Questions:
1. Reproduce the section of the WOQ tuning text that opens with the words containing "[1]. Xiao, Guangxuan, et" and closes with "preprint arXiv:2210.17323 (2022).".
2. From the WOQ tuning text below, list the names of all the pre-defined WOQ configurations in its table.

Source text:

════════

Pre-defined configurations
WOQ configurations | Comments |
---|---|
RTN_G32ASYM | {"algorithm": "RTN", "group_size": 32, "scheme": "asym"} |
GPTQ_G32ASYM | {"algorithm": "GPTQ", "group_size": 32, "scheme": "asym"} |
GPTQ_G32ASYM_DISABLE_LAST_MATMUL | {"algorithm": "GPTQ", "group_size": 32, "scheme": "asym"} & disable last MatMul |
GPTQ_G128ASYM | {"algorithm": "GPTQ", "group_size": 128, "scheme": "asym"} |
AWQ_G32ASYM | {"algorithm": "AWQ", "group_size": 32, "scheme": "asym"} |
from onnx_neural_compressor.quantization import tuning, config
tune_config = tuning.TuningConfig(config_set=config.get_woq_tuning_config())
best_model = tuning.autotune(
model_input=model,
tune_config=tune_config,
eval_fn=eval_fn,
calibration_data_reader=data_reader,
)
Refer to this link for an example of WOQ algorithms tuning on ONNX Llama models.
[1]. Xiao, Guangxuan, et al. "Smoothquant: Accurate and efficient post-training quantization for large language models." arXiv preprint arXiv:2211.10438 (2022).
[2]. Wei, Xiuying, et al. "Outlier suppression: Pushing the limit of low-bit transformer language models." arXiv preprint arXiv:2209.13325 (2022).
[3]. Lin, Ji, et al. "AWQ: Activation-aware Weight Quantization for LLM Compression and Acceleration." arXiv preprint arXiv:2306.00978 (2023).
[4]. Frantar, Elias, et al. "Gptq: Accurate post-training quantization for generative pre-trained transformers." arXiv preprint arXiv:2210.17323 (2022).

════════

Data under study:
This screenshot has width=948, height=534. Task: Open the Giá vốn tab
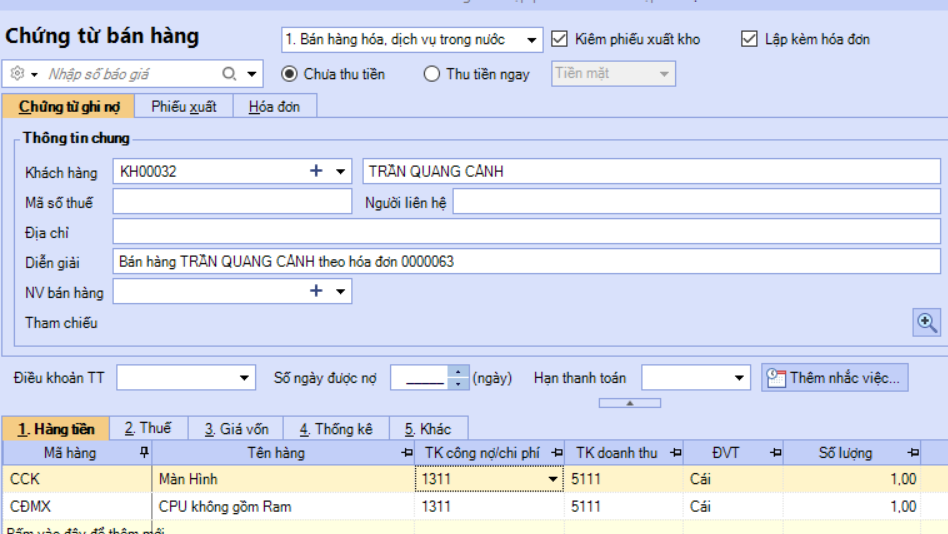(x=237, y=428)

════════

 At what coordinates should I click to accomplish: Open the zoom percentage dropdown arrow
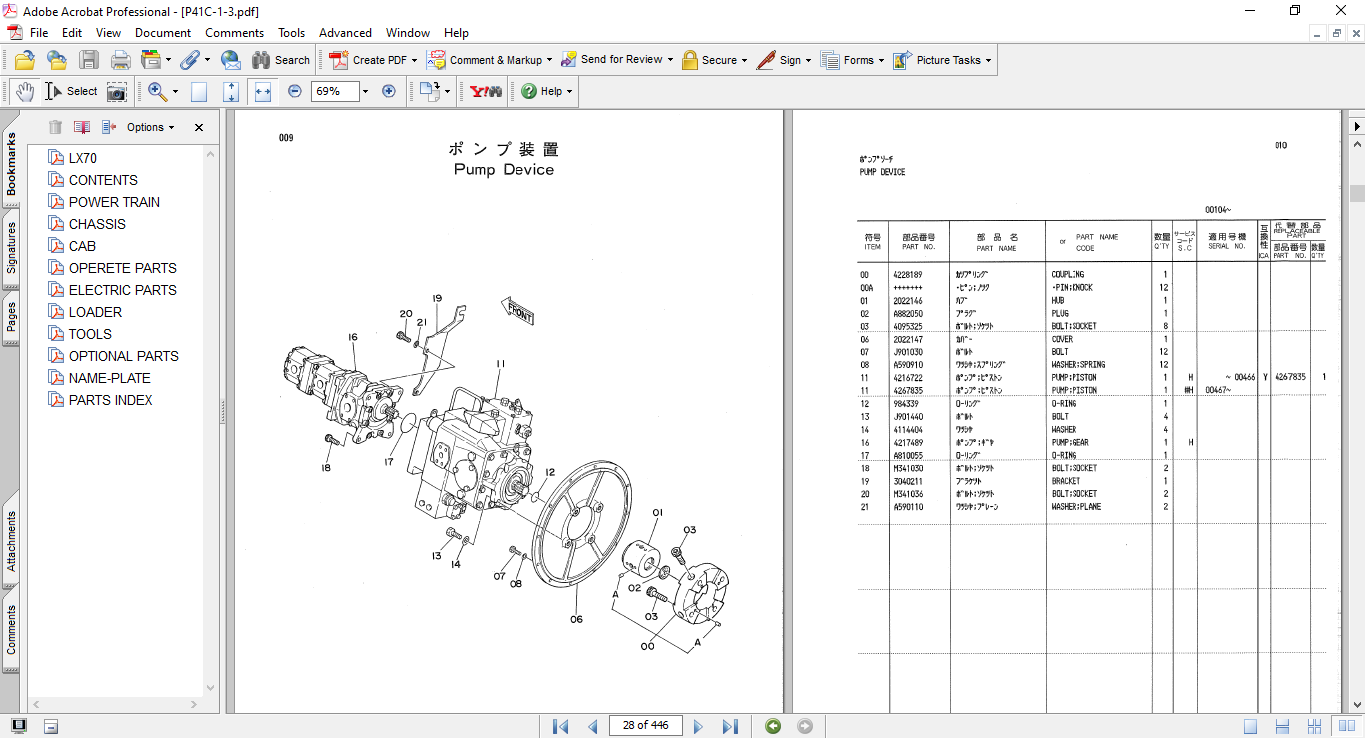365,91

════════

Exercise responses:
1.
[1]. Xiao, Guangxuan, et al. "Smoothquant: Accurate and efficient post-training quantization for large language models." arXiv preprint arXiv:2211.10438 (2022).
[2]. Wei, Xiuying, et al. "Outlier suppression: Pushing the limit of low-bit transformer language models." arXiv preprint arXiv:2209.13325 (2022).
[3]. Lin, Ji, et al. "AWQ: Activation-aware Weight Quantization for LLM Compression and Acceleration." arXiv preprint arXiv:2306.00978 (2023).
[4]. Frantar, Elias, et al. "Gptq: Accurate post-training quantization for generative pre-trained transformers." arXiv preprint arXiv:2210.17323 (2022).

2.
RTN_G32ASYM
GPTQ_G32ASYM
GPTQ_G32ASYM_DISABLE_LAST_MATMUL
GPTQ_G128ASYM
AWQ_G32ASYM